Ominous Poll Numbers Confront Obama in Pennsylvania

 In many ways, Pennsylvania is a good model of the country, demographically. It has a liberal western part in Pittsburgh and eastern portion in Philadelphia, while the rest is basically rural Republican blue-collar country. Even further, its election results nearly mirror those going on in the rest of the country.

Let's take a look at the last three major races:

2008


Obama (D): 54% (53% nationally)
McCain (R): 44% (46% nationally)

2004
2004 
Kerry (D): 51% (48% nationally)
Bush (R):  48% (51% nationally)



2000
Gore (D): 51% (48% nationally)

Bush (R):  46% (48% nationally)

Much of Obama's 54% in 2008 was made up after the financial crash of September. Without the crash-- he might have lost the state entirely. Obama won over 80% of the vote in Philadelphia, allowing him a healthy lead state-wide. However, let's fast forward to 2010:

Governor

Corbett (R): 55%
Onorato (D): 45%

Senate


Toomey (R): 51%
Sestak (D): 49%

In the Senate race, Sestak won only six of 63 counties, Onorato won four. Basically, with a lower turnout in Philadelphia and Pittsburgh and a healthy rural electorate-- Obama could lose next year.
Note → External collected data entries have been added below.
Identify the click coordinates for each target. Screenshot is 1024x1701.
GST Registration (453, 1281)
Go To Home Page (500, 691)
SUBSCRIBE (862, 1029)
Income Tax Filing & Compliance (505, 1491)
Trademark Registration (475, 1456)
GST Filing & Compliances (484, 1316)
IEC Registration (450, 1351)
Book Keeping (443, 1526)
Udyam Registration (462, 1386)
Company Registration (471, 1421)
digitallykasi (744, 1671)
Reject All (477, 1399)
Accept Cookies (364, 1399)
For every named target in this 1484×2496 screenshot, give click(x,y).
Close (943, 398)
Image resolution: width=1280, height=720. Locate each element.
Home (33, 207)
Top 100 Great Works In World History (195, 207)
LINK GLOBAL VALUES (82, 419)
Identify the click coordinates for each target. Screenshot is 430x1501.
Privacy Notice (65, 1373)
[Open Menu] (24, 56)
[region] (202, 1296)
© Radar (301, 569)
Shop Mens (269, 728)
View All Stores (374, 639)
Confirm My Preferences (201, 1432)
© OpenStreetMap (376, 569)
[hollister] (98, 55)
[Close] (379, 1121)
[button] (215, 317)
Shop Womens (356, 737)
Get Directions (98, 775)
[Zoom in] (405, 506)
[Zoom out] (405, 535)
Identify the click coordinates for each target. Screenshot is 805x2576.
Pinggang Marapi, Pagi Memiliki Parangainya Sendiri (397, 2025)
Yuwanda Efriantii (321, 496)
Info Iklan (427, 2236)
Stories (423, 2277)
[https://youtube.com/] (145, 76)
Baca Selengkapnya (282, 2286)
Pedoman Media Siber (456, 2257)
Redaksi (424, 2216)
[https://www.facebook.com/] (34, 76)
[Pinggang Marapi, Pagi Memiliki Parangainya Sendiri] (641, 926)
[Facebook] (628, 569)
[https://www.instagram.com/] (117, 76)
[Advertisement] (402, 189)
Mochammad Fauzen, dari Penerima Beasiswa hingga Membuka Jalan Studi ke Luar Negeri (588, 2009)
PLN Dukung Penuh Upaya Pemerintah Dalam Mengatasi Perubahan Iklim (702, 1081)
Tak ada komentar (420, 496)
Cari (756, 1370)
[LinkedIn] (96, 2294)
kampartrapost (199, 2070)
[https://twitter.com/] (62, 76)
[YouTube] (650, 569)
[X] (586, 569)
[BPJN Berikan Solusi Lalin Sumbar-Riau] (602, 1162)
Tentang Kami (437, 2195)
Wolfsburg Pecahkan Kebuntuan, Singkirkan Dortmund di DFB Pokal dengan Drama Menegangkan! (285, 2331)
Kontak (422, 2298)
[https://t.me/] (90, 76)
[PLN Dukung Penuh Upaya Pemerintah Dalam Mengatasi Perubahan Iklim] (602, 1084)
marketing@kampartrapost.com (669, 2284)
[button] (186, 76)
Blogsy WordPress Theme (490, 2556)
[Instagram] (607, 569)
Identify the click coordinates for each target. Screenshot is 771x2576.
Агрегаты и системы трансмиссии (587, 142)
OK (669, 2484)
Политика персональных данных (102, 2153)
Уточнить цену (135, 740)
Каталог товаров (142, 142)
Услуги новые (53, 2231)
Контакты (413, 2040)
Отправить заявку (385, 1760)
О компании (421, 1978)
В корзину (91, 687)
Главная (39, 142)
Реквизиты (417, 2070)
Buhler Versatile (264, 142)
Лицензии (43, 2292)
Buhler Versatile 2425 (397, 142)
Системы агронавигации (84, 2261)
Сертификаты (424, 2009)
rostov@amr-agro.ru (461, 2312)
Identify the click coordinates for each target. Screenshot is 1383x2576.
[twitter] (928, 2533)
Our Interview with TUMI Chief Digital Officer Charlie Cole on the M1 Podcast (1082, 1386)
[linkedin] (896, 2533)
This is where recent polling hurts Obama's chances. A Quinnipiac poll released this week shows his approval in the Keystone State cratering.

Job Performance
Approve: 42%
Disapprove: 53%

Deserves Second Term
Yes: 42%
No: 52%

Against Generic Republican
Republican: 41%
Obama (D): 40%
Other/und: 19%

Of course, we're over a year out, but some of the internals of the poll are turning against the incumbent:

Independent voters say 56 - 37 percent that Obama does not deserve a second term and back an unnamed Republican challenger over the president by a smaller 36 - 29 percent margin. 

Democrats did poorly throughout the Rust Belt in 2010. What will happen next year is up in the air.